**EXERCISE DESCRIPTION:** Copy, word for word, the lines of the listing below from the line with "The image size is (600, 381)." up to and including the line with "The height and width of the screenshot is (720, 1280).". Drop the pictures.
________________________
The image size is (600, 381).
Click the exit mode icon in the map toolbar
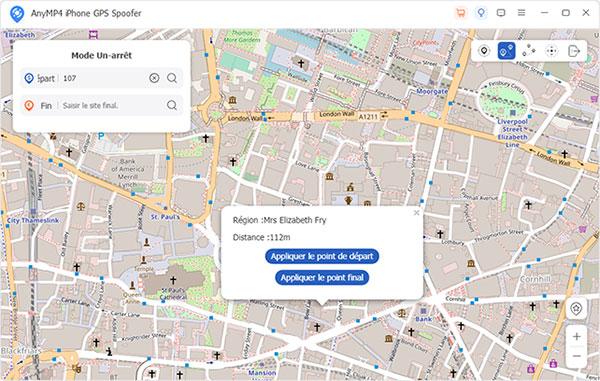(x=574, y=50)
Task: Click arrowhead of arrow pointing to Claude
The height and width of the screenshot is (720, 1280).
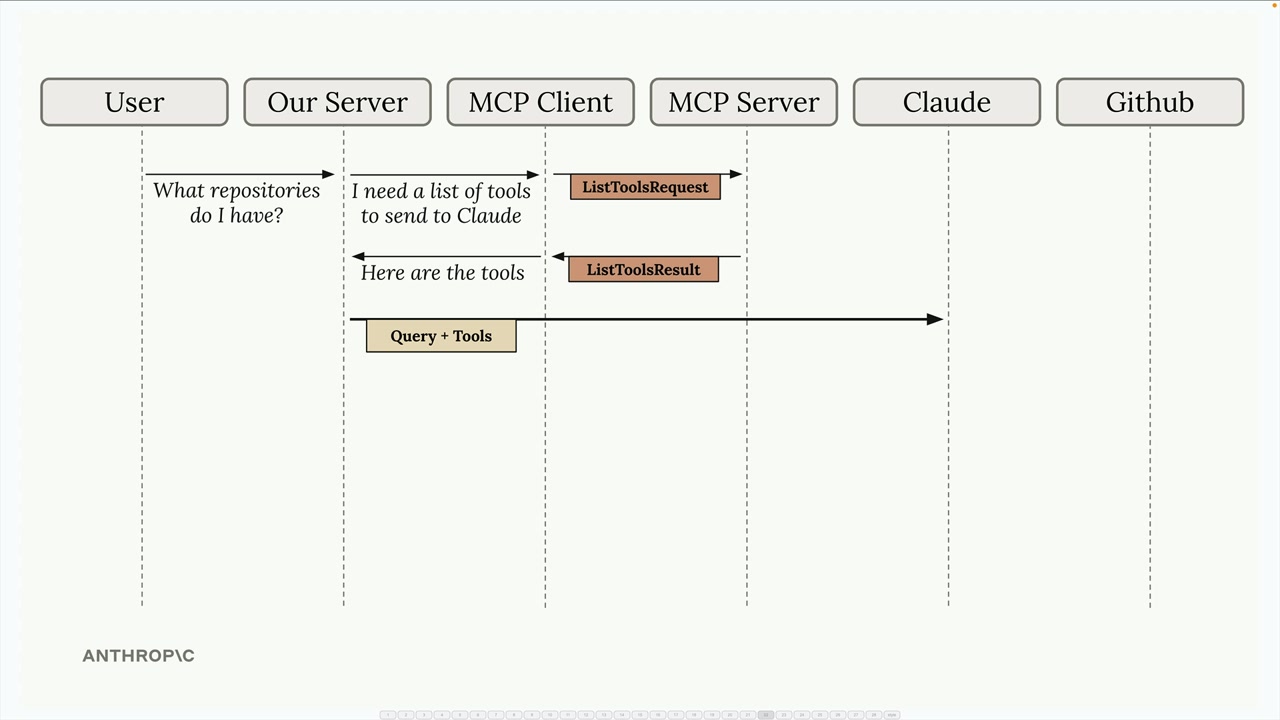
________________________
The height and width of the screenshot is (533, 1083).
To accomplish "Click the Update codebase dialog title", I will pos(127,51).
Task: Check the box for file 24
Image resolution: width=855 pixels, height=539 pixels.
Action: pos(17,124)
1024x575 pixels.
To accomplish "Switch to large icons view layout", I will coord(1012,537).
________________________
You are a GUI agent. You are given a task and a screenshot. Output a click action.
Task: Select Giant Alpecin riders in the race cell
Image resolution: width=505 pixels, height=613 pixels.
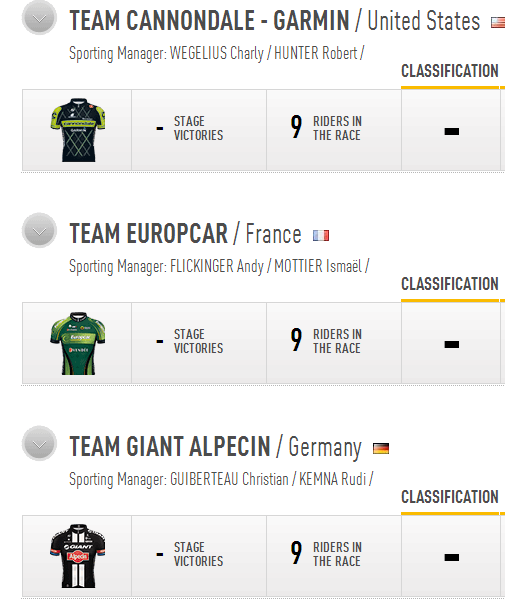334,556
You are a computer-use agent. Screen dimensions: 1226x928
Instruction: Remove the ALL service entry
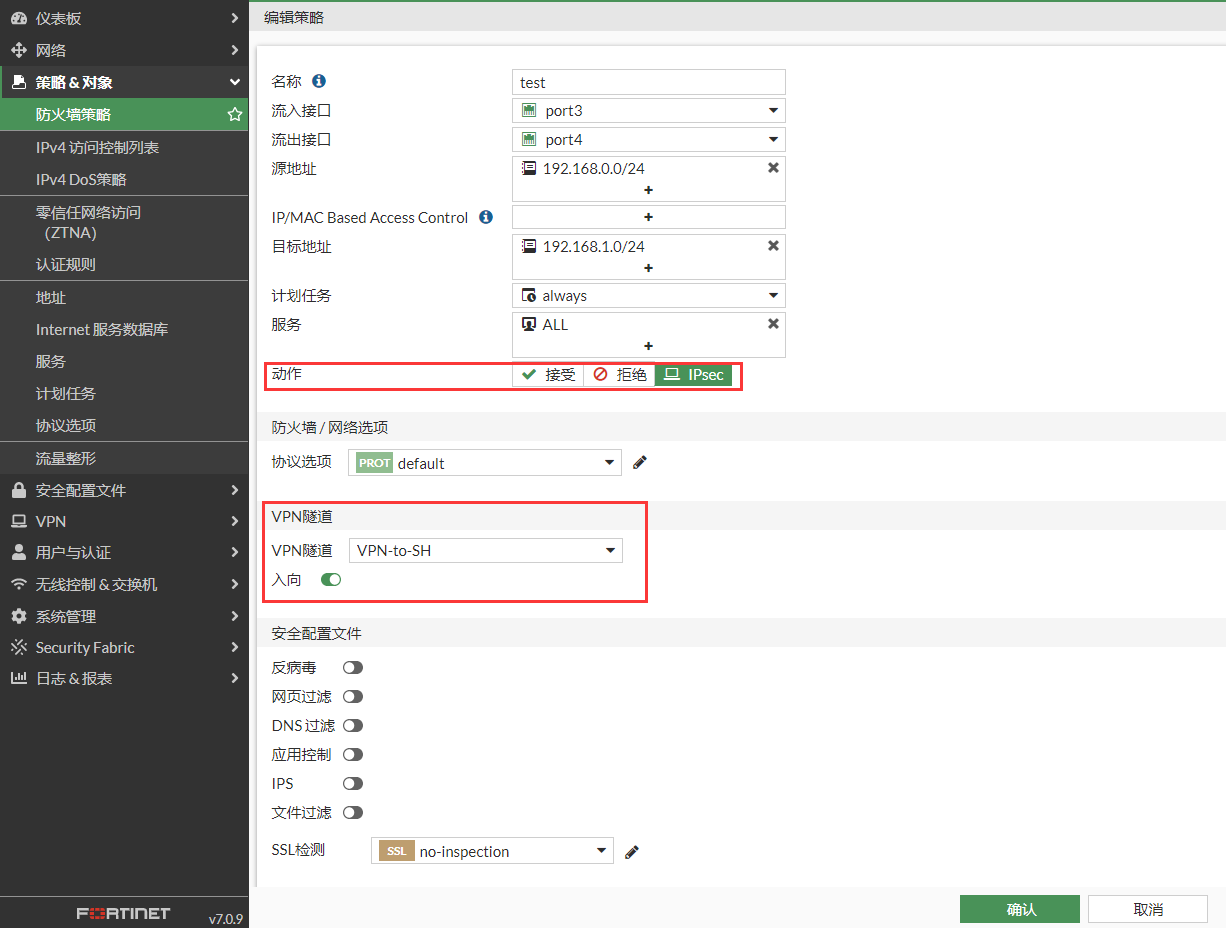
________________________
**WRITTEN ANSWER:**
The image size is (600, 381).
Click the exit mode icon in the map toolbar
(x=574, y=50)
Task: Click arrowhead of arrow pointing to Claude
The height and width of the screenshot is (720, 1280).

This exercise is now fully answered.